By Dave Lareau, CEO, Medicomp Systems
Twitter:Â @MedicompSys
The towering waves of data have finally hit the healthcare shore. Thanks to new technologies, health reform laws and federal stimulus programs, providers are now flooded with more clinical data than ever before.
We didn’t need a national weather alert to know that the data tsunami was coming. Health IT experts have spent years advancing the secure exchange of patient information between clinicians and have achieved significant success. Yet, even with the variety of channels for sharing critical patient data – including bi-directional connections between acute and post-acute facilities, health information exchanges (HIE) and direct messaging – interoperability gaps still exist.

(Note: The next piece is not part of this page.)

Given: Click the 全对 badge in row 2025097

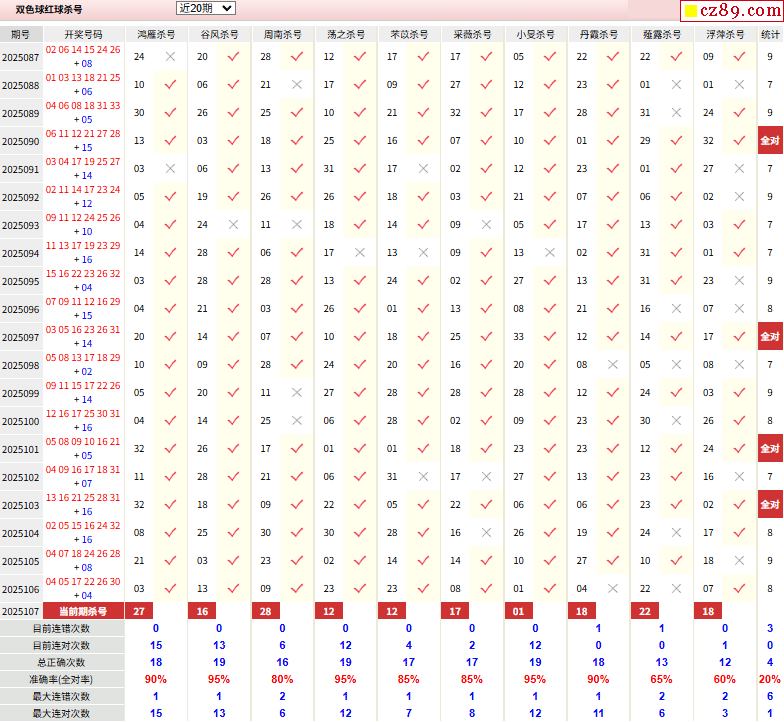Looking at the screenshot, I should click(x=770, y=337).
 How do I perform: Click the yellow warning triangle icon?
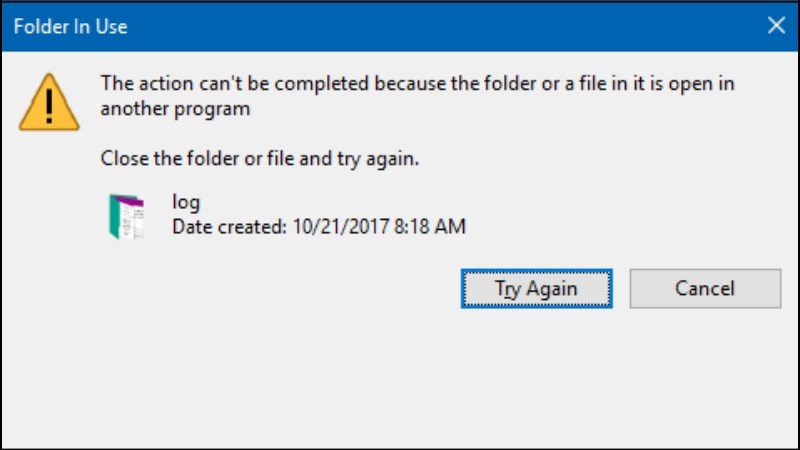pyautogui.click(x=49, y=102)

As healthcare stakeholders address the weak links of interoperability in the care chain, especially in the post-acute space, another challenge has arisen: transmuting the high quantity into high quality data. Supplying physicians with data alone will not measurably improve patient care. Instead, what providers need is contextually relevant medical information that offers insight into a patient’s medical history and current problems. Data is just data – and not actionable information – unless it is logically compiled and transformed into information.
Consider a typical patient exam:
- The clinician may be able to obtain a more complete view of a patient’s medical history, including previous lab and test results, medications and diagnoses through their state’s HIE.
- He or she may also have access to the local hospital’s EHR to review patient records.
- Depending on the complexity of the patient’s health and treatment, the physician may experience an overwhelming amount of available data to review and assess in the 10-15 minutes (or less) allocated for each patient visit.
With the double whammy of reduced time and ever-increasing data, it would be easy for a clinician to inadvertently overlook pertinent data, even with the best of intentions.
Although we’re sharing more data every day, we are still not quenching healthcare’s thirst for clinically relevant information. As an industry, we must leverage technology to find ways to intelligently identify and interpret the disorganized and complex arrays of medical information from multiple sources to buoy providers in their goal to deliver better care. We must then convert that data into structured, actionable formats and present the relevant elements for each patient encounter. Finally, we need to deliver this filtered, high-value information as part of the physician’s workflow while the patient is in the exam room.
Innovative health IT solutions have made it possible to access and exchange more clinical data than ever before. However, lest we drown providers in data, we must now transform the prolific, disparate data into purposeful, contextual information that truly enhances clinician decision-making and produces quality outcomes.